No one cares about pedestrian crossing or traffic rules
There are no proper plans for public transport
Buses stop anywhere according to the driver’s wish for people to board
Cars are allowed within the historic center and there are no pedestrian walkways
You haggle with cab drivers or you end up being taken for a ride (pun intended!)
There are street vendors everywhere who insist that you buy a Prada bag for 20 bucks!
If you do not hold on to your wallets 24/7, they will be gone.

Naples comes as a shock to many tourists and even to some Europeans who are unprepared for all of the above and are used only to cities like Milan or Florence that are completely in a different league. It was very amusing for me to watch a couple of English tourists struggle to cross a major road with cars whizzing by with no concern whatsoever for pedestrians and they were gaping at us as we were just darting through the cars and buses with practiced maneuvers….I was thinking ‘idhellam oru mattera, naanga ellam remo stylela** mount roade cross pannuvom’ (cannot translate this, feel free to use your imagination :D)

Anytime I saw a scooter (it was a vespa) or an apartment with umpteen antennae mount on the terrace or colorful clothes hanging from a balcony, I couldn’t help but grin…call it primitive, under-developed, developing or whatever, I don’t care….I have fond memories of them and its not everyday that I get to see them in Europe.

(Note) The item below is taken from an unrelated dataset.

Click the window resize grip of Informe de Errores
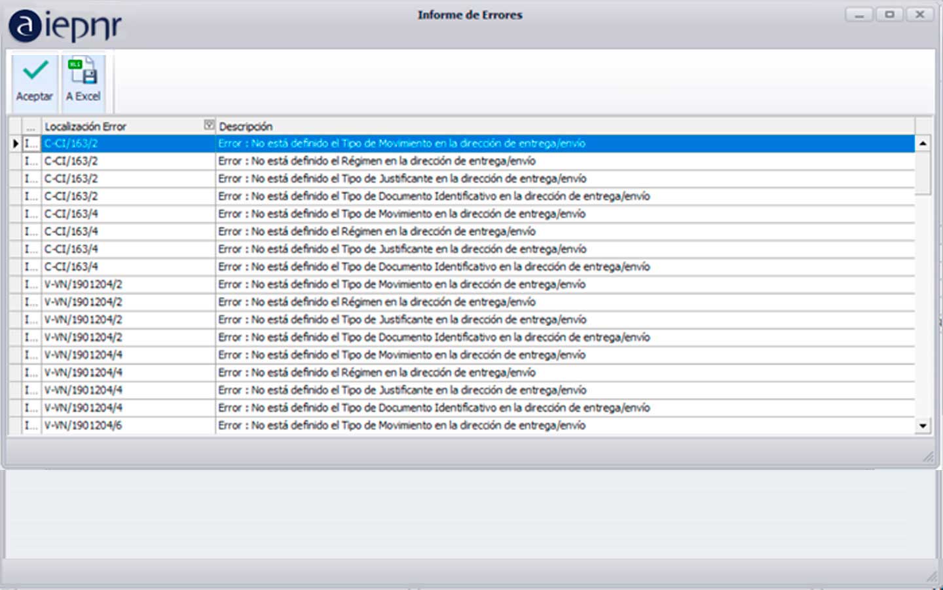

On the flight back, I met travel agents from India back from a 4-day trip on the Amalfi coast sponsored by Italian tourism. They were to promote these places back in India. I wish ‘Incredible India’ does something like that too, we surely have a lot more to offer than any other country (and no, I can’t be impartial when India is involved !). On another note, at end of the conversation they gave me a box of our very own Made-in-Bombay kaju...one has to accept that this will happen only with desis, God bless them for that !

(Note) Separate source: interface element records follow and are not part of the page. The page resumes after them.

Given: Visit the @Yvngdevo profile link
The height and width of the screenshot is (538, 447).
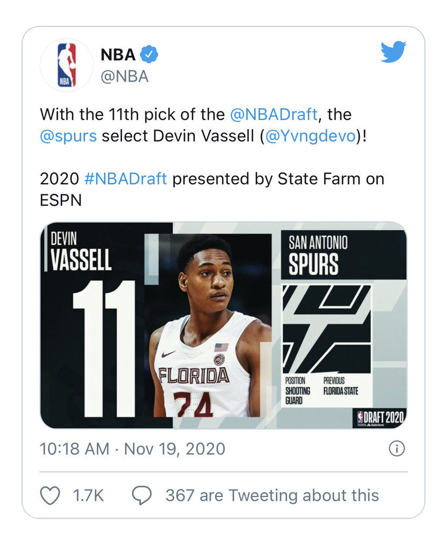Looking at the screenshot, I should pyautogui.click(x=310, y=136).
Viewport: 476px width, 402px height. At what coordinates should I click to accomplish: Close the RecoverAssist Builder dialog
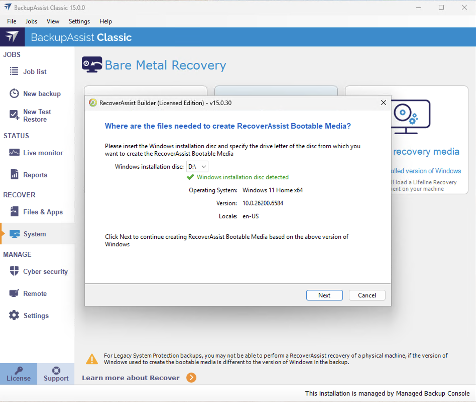pyautogui.click(x=383, y=103)
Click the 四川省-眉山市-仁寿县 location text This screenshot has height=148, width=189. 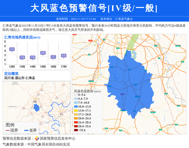point(20,78)
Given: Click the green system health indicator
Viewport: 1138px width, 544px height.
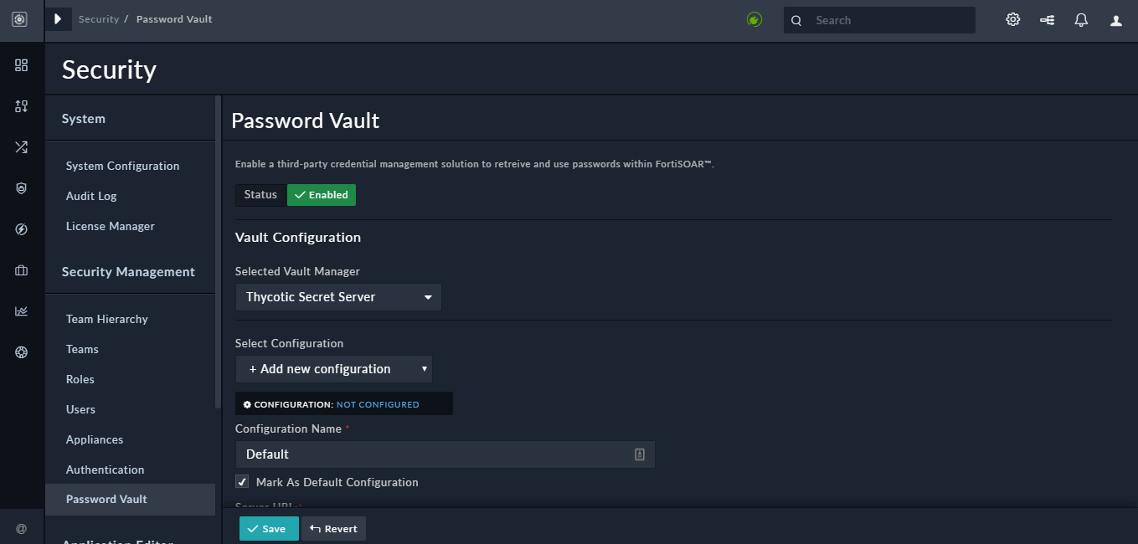Looking at the screenshot, I should [x=754, y=19].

The Island of Capri (which is a short ferry ride from Naples) is probably the most frequented place in Italy by rich party-loving people. But it also a great place for a weekend-getaway from the city. If you have enough time in Naples, Capri is definitely worth a day-trip. The archealogical museum in Naples can easily occupy a good part of a day while a walk through the historic center or a visit to the Naples Underground can keep you busy for the rest of the time.

In short, Naples is a great place to visit, just keep your mind open and bags locked !

*TTR: It is actually a travelling ticket examiner but for some reason, the person is referred to as TTR (instead of TTE) in India.
**Remo style: In the tamil movie Anniyan, Remo (Vikram, the hero) crosses a busy road (near the beach in Chennai) backwards to prove a point (!?)